The magic of this dessert lies in the star ingredients: 4 ripe pears, 1 cup of chopped walnuts, 2 tablespoons of honey or maple syrup, 1 teaspoon of ground cinnamon, and a touch of butter or coconut oil. The optional sprinkle of nutmeg adds an aromatic depth. The sweetness from the pears combines beautifully with the nuttiness of walnuts and the warmth of cinnamon. Each bite is a delightful experience that will remind you of cozy family gatherings and the rich flavors of the season.
Making this dessert is a breeze. Simply preheat your oven, cut the pears in half, and remove the cores.
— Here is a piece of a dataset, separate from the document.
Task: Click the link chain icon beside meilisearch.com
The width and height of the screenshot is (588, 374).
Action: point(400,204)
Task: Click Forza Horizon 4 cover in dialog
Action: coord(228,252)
Then, whip up a filling made from walnuts, honey or maple syrup, and spices. Fill the pear halves with your mixture, dot with butter or coconut oil, and let the oven do its work. In about 25 to 30 minutes, you’ll have tender, fragrant pears ready to be enjoyed warm, possibly with a scoop of vanilla ice cream or yogurt on the side.
This dessert is perfect for chilly nights or cozy get-togethers. Whether you’re enjoying it solo with a book or entertaining guests, it’s a dish that brings comfort and joy to the table.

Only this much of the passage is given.